Problem details:
Write out nothing except the lines running from the one containing "1360x822 pixels." to the last line of the data, exactly as they stand.
════════
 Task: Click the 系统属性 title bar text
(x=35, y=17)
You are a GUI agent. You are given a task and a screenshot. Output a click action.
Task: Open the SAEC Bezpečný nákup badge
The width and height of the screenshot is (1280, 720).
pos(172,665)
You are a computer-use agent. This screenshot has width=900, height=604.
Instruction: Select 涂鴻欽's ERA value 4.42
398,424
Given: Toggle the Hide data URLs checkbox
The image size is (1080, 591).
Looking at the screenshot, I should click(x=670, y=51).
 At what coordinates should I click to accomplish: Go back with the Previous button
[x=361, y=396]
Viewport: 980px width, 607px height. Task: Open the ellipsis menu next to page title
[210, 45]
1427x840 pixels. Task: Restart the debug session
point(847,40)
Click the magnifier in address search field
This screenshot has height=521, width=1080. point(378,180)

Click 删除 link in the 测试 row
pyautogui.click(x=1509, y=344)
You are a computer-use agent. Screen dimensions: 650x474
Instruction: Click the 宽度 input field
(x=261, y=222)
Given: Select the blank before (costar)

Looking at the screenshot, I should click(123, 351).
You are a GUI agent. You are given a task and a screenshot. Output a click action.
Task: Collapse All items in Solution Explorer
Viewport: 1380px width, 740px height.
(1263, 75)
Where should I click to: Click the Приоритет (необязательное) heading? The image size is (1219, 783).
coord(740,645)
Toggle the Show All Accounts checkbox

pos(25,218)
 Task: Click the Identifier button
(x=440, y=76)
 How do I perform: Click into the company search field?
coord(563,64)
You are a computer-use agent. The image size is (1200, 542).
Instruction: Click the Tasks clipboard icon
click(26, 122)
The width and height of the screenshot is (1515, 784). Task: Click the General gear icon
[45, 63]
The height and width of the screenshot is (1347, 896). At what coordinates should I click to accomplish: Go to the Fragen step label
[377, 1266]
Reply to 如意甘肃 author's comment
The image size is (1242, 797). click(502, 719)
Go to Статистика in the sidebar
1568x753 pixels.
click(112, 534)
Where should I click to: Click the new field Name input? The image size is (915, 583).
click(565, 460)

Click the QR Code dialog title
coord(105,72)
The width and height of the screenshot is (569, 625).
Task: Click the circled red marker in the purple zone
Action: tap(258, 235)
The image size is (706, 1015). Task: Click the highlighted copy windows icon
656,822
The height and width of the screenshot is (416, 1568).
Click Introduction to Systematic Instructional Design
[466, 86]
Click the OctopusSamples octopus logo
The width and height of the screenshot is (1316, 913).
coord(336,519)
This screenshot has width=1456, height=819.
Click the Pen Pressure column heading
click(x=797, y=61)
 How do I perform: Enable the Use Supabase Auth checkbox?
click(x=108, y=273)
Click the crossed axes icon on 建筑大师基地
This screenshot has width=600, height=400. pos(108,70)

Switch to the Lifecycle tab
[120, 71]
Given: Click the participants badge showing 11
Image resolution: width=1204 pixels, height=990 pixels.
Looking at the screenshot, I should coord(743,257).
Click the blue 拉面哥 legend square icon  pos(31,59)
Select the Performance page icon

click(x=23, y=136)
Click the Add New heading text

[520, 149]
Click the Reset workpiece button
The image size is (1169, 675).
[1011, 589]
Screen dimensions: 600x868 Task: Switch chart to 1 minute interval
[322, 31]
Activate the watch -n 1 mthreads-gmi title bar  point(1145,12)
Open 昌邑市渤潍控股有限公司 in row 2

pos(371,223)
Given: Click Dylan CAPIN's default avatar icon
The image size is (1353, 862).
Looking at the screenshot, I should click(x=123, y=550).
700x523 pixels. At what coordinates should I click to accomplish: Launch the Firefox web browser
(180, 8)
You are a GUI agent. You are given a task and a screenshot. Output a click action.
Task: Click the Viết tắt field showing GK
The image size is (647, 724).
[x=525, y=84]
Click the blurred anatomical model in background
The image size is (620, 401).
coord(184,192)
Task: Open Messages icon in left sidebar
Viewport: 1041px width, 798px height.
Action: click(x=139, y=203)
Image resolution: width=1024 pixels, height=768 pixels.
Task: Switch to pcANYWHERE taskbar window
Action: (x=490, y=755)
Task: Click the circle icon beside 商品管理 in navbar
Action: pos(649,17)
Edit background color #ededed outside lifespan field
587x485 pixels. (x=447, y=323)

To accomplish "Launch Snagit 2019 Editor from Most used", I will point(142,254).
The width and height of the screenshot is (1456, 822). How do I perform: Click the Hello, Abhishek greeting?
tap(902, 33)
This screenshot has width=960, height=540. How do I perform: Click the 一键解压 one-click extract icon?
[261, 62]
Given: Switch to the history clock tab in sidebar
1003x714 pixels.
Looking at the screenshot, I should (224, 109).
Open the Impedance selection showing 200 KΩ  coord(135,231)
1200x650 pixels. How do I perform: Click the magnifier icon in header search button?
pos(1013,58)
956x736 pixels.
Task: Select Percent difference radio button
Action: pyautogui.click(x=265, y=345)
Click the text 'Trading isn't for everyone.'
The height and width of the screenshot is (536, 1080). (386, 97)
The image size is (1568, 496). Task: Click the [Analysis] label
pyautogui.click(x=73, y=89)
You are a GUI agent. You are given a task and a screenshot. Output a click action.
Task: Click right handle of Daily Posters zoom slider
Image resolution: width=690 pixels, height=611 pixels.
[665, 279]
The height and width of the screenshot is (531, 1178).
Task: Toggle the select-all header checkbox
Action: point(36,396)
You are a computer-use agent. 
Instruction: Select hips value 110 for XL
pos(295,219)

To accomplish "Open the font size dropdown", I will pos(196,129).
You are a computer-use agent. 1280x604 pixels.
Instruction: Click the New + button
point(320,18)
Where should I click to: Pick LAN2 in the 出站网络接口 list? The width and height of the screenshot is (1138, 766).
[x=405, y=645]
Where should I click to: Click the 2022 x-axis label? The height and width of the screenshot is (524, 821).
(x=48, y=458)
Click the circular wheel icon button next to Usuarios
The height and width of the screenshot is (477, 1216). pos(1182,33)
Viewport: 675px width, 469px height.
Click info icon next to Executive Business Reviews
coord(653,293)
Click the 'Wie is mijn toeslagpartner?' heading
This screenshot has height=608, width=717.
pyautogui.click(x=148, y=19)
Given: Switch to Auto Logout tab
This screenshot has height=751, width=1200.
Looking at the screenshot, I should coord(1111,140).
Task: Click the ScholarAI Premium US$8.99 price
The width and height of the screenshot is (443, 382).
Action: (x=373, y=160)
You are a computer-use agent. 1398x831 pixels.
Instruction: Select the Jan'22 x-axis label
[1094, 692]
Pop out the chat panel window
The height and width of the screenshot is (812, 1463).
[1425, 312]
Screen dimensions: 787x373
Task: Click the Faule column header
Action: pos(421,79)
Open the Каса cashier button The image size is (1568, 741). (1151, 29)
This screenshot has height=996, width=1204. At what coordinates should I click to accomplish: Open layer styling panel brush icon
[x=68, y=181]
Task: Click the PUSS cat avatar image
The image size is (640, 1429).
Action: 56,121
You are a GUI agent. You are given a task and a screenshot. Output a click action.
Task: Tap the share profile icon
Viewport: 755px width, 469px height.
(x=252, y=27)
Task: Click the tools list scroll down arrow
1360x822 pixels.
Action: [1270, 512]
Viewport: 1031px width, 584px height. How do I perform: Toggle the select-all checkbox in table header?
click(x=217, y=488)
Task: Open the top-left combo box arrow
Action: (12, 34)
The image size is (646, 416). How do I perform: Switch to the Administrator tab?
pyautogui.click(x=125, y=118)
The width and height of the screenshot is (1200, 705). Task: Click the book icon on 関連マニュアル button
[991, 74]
════════
Final answer:
1360x822 pixels.
Action: [1270, 512]
Viewport: 1031px width, 584px height. How do I perform: Toggle the select-all checkbox in table header?
click(x=217, y=488)
Task: Open the top-left combo box arrow
Action: (12, 34)
The image size is (646, 416). How do I perform: Switch to the Administrator tab?
pyautogui.click(x=125, y=118)
The width and height of the screenshot is (1200, 705). Task: Click the book icon on 関連マニュアル button
[991, 74]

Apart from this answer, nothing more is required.